Edward Roscoe Murrow (1908-1965) was an American pioneer of radio and television as a broadcast journalist and war correspondent. He joined CBS as director of talks and education in 1935 and remained with the network his entire career. In 1937, Murrow hired journalist William L. Shirer and assigned him to a similar European post on the continent. This marked the beginning of the "Murrow Boys" team of war reporters. 

Murrow flew twenty-five Allied combat missions in Europe during the war providing additional reports from the planes as they droned on over Europe. Murrow's skill at improvising vivid descriptions of what was going on around or below him, derived in part from his college training in speech, aided the effectiveness of his radio broadcasts. In 1945, Murrow and Bill Shadel were the first reporters at the Buchenwald concentration camp in Germany. He met emaciated survivors and the "bodies stacked up like cordwood" in the crematorium. In his report three days later, Murrow (extract) said: I pray you to believe what I have said about Buchenwald. I have reported what I saw and heard, but only part of it. For most of it, I have no words... If I've offended you by this rather mild account of Buchenwald, I'm not in the least sorry.

Many boomers will recall Murrow's second weekly television show, a series of live interviews entitled Person to Person.

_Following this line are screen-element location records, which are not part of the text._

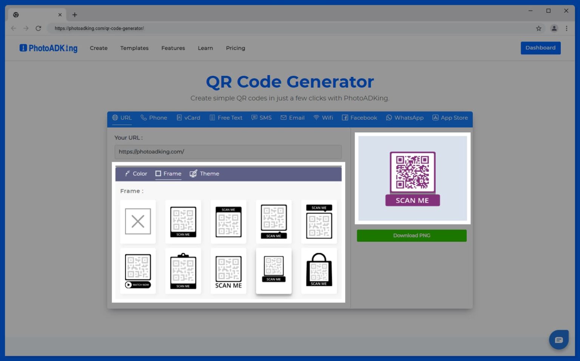The width and height of the screenshot is (580, 361).
Task: Choose the WATCH NOW frame style
Action: point(138,271)
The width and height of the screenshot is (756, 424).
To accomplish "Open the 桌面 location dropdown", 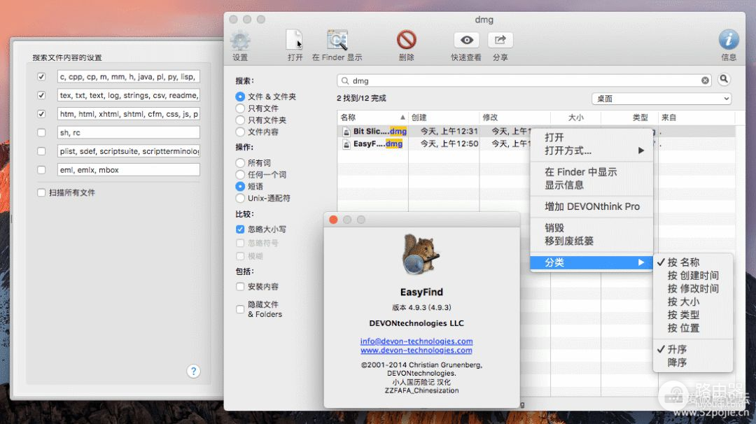I will (662, 99).
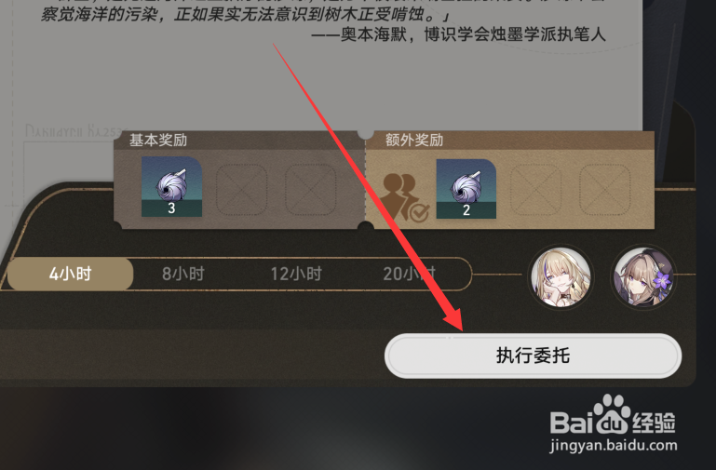The image size is (716, 470).
Task: Click the third empty basic reward slot
Action: 310,189
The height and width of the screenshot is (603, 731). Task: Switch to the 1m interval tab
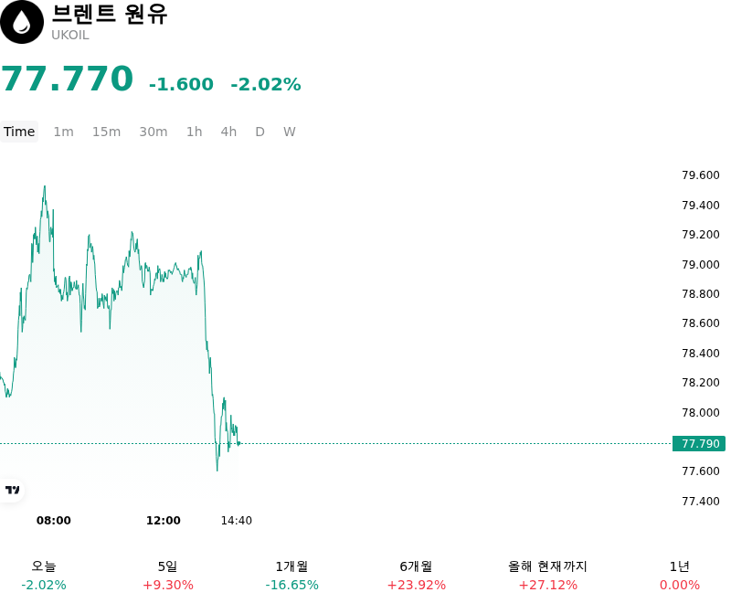63,132
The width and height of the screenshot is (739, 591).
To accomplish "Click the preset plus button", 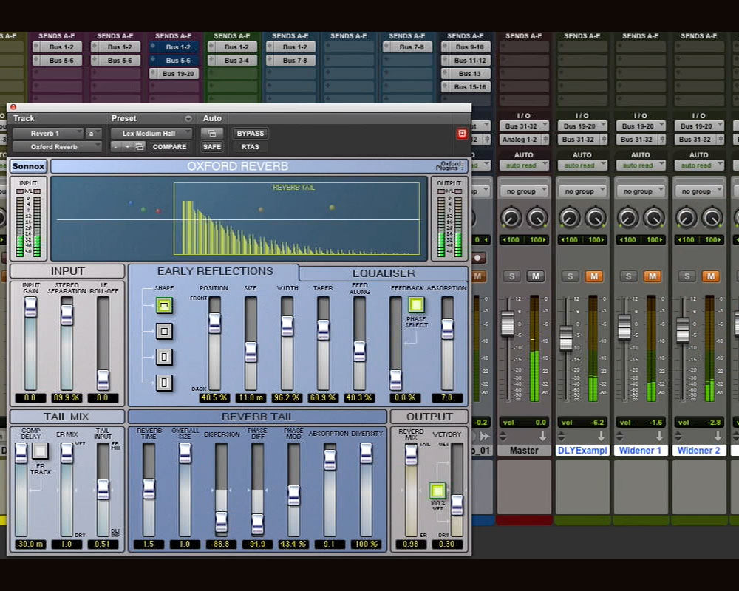I will point(126,147).
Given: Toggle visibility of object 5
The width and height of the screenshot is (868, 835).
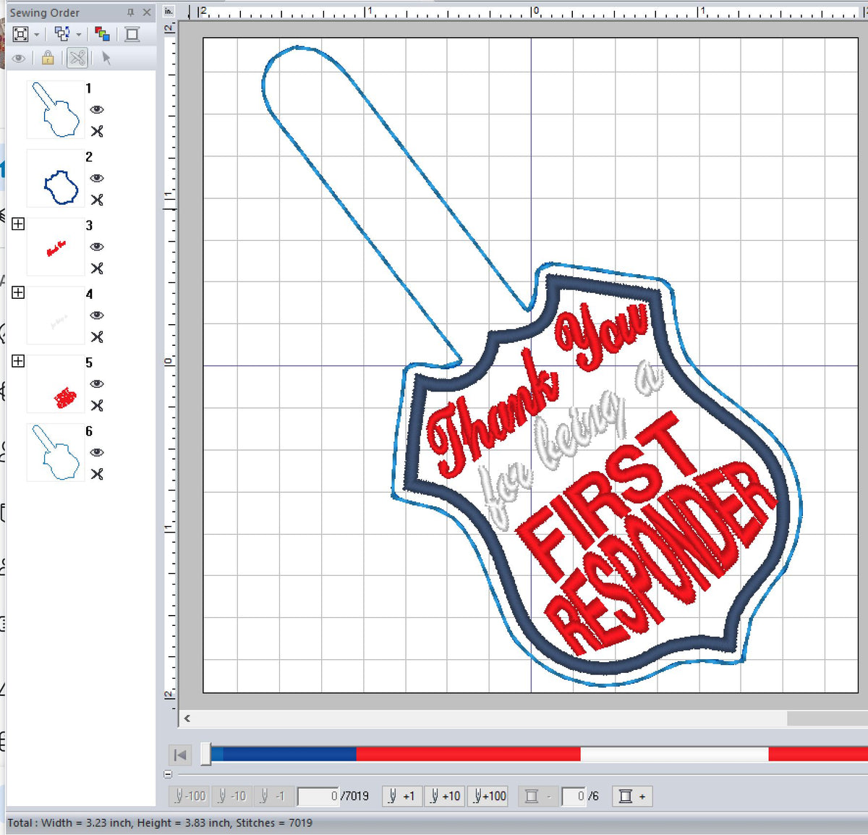Looking at the screenshot, I should point(97,384).
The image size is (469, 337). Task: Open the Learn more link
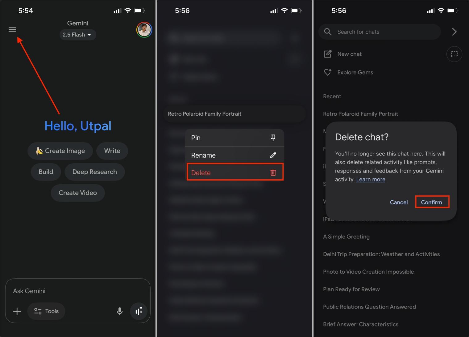[371, 179]
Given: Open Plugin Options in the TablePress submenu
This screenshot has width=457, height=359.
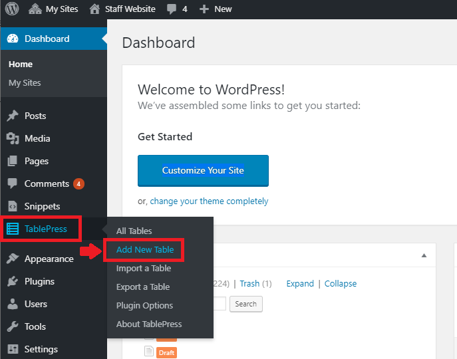Looking at the screenshot, I should coord(144,306).
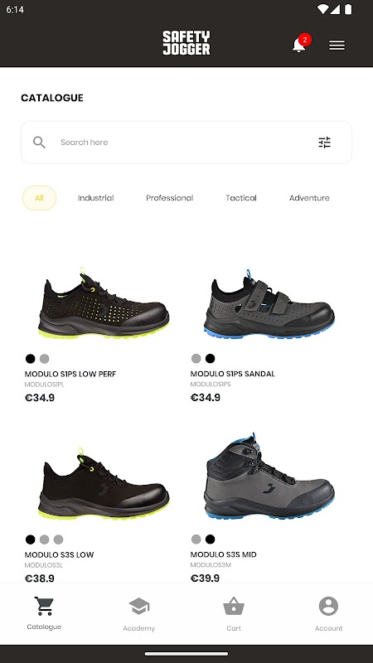Open the Modulo S3S Low product image

click(x=103, y=483)
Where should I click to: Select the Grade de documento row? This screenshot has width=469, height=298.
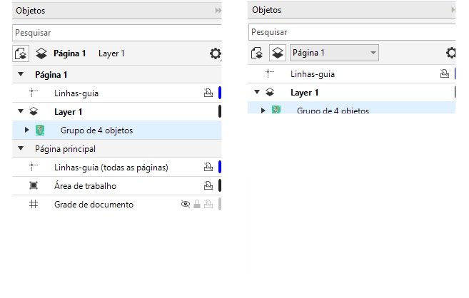pos(94,205)

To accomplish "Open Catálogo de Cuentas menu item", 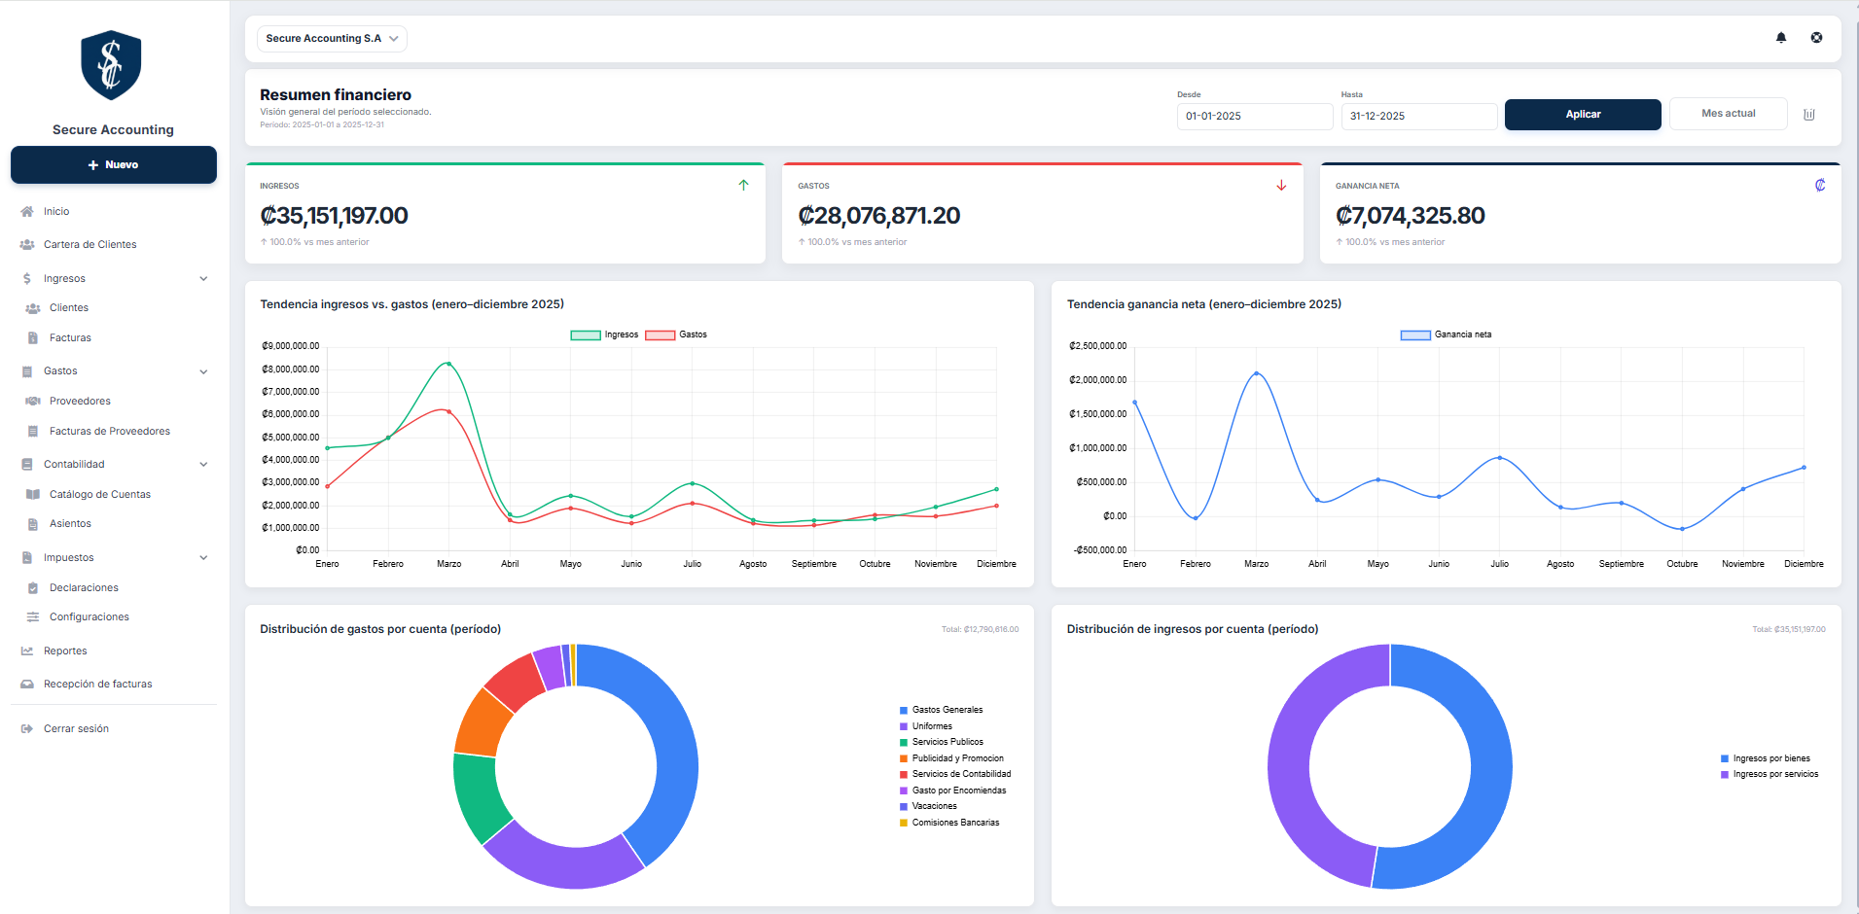I will 100,495.
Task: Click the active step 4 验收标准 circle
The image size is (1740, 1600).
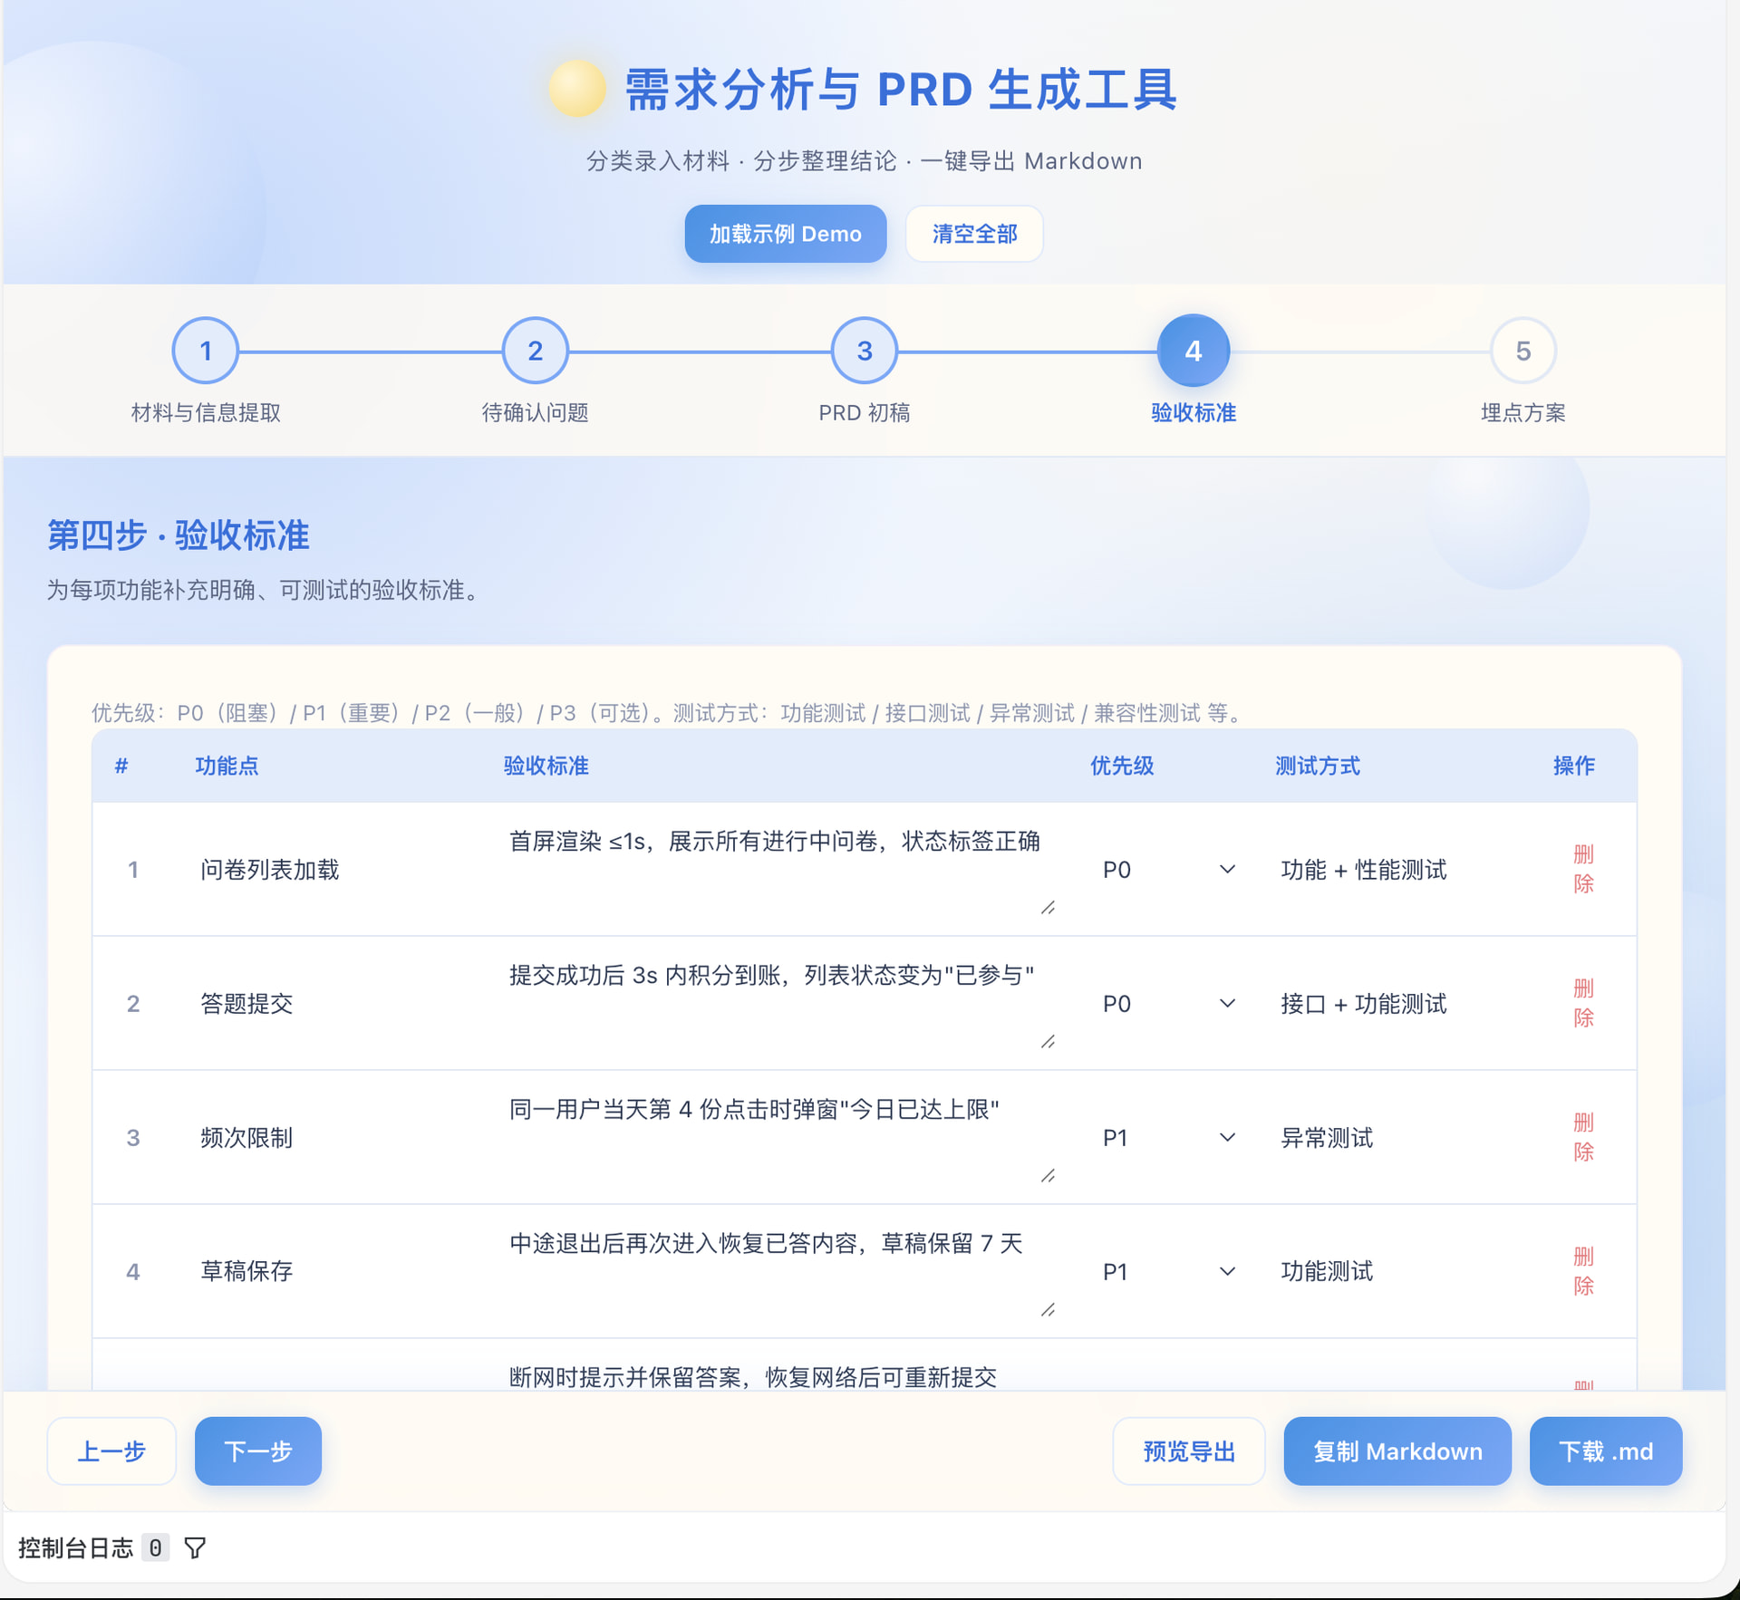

From 1953 until 1959, Murrow talked amiably, casually, and with no agenda, with celebrities and movers and shakers in their homes from a comfortable chair in his New York studio (with several packs of cigarettes handy, no doubt). The live playback transmission was literally wall-size. A revival of the series in 2012's two-episode broadcast was not successful. 
Few found the twenty-first-century guests that interesting in a land dominated by social media. Another was proposed in 2022.

Note: the image above is an interview with Senator Kennedy and his wife, Jackie.